# QUESTIONS TO ANSWER:
1: In the comment thread on drug companies, translate this sentence into Spanish: "Canada only has 10% of the population of the USA."
2: Write a continuation of the comment thread on drug companies and innovation, picking up after its last sentence.
(Beginning of SELECTED EXCERPT)
    Fosfluconazole (Prodif) 2003 Japan only
    varenicline (Chantix) 2006
    maraviroc (Selzentry) 2007

  10. RB Woodweird says:

    There is no way of telling whether the trends in the business since 1950 are ominous or typical unless some the numbers from some other industries are given for comparison.
    Organic chemistry, graduate school, vengeful ghosts, high explosives. What could possibly go wrong?
    http://www.amazon.com/Novel-Efficient-Synthesis-Cadaverine/dp/1448627176

  11. Jordan says:

    1450 companies in the US and 450 in Canada? Canada only has 10% of the population of the USA. Seems fishy to me.

  12. Druggist says:

    I don’t think the number of 4,300 companies is unreasonable….I work in competitive intelligence and we are tracking over 3,500 active companies with at least one defined drug development project. Of course, many of these are very early-stage start-ups. We don’t track generics firms, which would bump up our numbers considerably if we did.
    Vast majority are in the US, followed by UK, Japan, Switzerland and then Canada.

  13. Ed says:

    Surprised Germany isn’t on that list Druggist – where does das Bundesrepublik come in at?

  14. Anonymous says:

    Yeah…ignore my last post…was counting drugs per country not companies per country. Hence Switzerland being so high (the Novartis effect).
    It’s actually USA, then Canada, Japan, then Germany and France (almost tied) and the UK.

  15. Ed says:

    And now I’m surprised that France beats out the UK (given the number of French chemists that come to the UK to find work!)

  16. SteveM says:

    If you extract out the me-too drugs with marginal additional clinical value from the success count, the innovation picture becomes even less impressive.
(End of SELECTED EXCERPT)
(Beginning of INFORMATION)
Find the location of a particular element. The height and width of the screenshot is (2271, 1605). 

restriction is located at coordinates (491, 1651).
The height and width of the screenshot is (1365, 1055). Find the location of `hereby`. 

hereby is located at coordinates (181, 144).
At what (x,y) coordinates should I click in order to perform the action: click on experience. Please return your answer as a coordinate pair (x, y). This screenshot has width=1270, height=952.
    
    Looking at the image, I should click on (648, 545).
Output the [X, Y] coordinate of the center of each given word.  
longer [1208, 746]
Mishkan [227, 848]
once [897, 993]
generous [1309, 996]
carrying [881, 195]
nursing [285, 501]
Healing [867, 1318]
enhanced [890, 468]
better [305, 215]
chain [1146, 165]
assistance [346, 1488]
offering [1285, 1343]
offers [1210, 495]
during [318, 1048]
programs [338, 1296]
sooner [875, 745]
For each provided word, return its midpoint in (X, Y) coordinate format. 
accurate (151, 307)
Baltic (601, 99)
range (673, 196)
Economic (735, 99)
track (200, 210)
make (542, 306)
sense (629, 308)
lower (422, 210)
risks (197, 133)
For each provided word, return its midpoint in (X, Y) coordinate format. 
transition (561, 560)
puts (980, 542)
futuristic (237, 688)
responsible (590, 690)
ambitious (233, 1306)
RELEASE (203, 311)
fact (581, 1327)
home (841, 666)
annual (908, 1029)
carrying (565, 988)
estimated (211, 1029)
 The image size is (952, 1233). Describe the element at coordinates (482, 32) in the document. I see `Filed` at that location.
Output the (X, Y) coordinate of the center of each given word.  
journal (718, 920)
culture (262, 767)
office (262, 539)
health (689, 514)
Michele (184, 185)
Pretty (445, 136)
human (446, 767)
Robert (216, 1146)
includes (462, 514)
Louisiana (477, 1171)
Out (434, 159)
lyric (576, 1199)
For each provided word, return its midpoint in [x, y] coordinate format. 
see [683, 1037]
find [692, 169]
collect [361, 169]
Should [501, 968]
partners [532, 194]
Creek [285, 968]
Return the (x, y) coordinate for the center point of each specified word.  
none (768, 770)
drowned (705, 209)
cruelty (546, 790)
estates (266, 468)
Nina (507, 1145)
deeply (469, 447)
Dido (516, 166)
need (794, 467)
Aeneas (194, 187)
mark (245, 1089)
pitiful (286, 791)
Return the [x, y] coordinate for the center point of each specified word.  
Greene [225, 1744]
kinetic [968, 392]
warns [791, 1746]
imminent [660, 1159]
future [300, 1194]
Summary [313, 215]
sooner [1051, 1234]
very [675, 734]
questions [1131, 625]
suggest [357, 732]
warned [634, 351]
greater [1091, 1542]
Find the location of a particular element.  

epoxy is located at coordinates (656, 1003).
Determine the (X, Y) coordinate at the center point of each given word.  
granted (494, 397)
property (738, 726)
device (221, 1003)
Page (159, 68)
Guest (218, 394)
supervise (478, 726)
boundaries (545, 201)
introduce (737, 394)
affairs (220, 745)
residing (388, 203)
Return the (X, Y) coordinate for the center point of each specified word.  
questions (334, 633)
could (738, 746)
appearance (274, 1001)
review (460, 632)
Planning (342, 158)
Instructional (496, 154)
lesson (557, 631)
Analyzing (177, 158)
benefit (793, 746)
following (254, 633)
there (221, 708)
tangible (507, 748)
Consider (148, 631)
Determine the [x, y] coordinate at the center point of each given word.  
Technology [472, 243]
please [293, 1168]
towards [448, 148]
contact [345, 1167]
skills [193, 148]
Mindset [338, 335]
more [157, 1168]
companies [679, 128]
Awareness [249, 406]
(End of INFORMATION)
# ANSWERS BY ITEM NUMBER:
1: Canadá solo tiene el 10 % de la población de EE. UU.

2:
    Moreover, under a more stringent future cost containment paradigm, the Nexiums and Pristiqs of the new product world may never see the light of day. So the pipelines may be even more shallow.

  17. Sumontro says:

    Why would these companies have so few innovations? I thought drug companies spend a LOT on research.

  18. Mutatis Mutandis says:

    They spend a LOT on research, but they do it with dumbfounding inefficiency. I think the fundamental cause is very simple, which makes the repetition of the error even sadder.
    Modern drug discovery research is an incredibly complex process, which requires great attention to a large number of factors, and a complex blending of skills. The number of requirements that have to be met is large, or if you prefer to put it the other way, the number of possible causes for failure is vast. The average success rate is dismal. For the lucky people, success may come by being incredibly talented; for most of us success depends on learning from our (numerous) errors and gradually adjusting our ideas and teams until we arrive at something that works.
    The fundamental problem is that this concept is very hard to sell to the management of a large pharma company. For one reason or another, often on the advice of some consultant who knows next to nothing about the drug industry, management reaches instead for an endless series of golden bullets. According to these modern day snake-oil sellers, you will inevitably be successful if only you screen at least a million compounds, or if you look for natural compounds, or if you gamble everything on biologicals, or if you invest in fragment-based screening, or if you do drug design by cheminformatics, or if you do phenotypical screening and systems biology, or if you gamble on portfolio management and process excellence, and so on. Most of us have seen too many of these waves come and go to remember all of them.
    Often these things have real value, although at least equally often management grasps for straws that are rooted in very loose soil. But that doesn’t matter. The point is that there are no golden bullets, no magical formulas for success, and focussing your investments in one area while neglecting the others is wasteful because the things you neglected invariably come back to bite you. To get a good drug, you have to look at all the facets of the problem simultaneously, and even then you need to be lucky.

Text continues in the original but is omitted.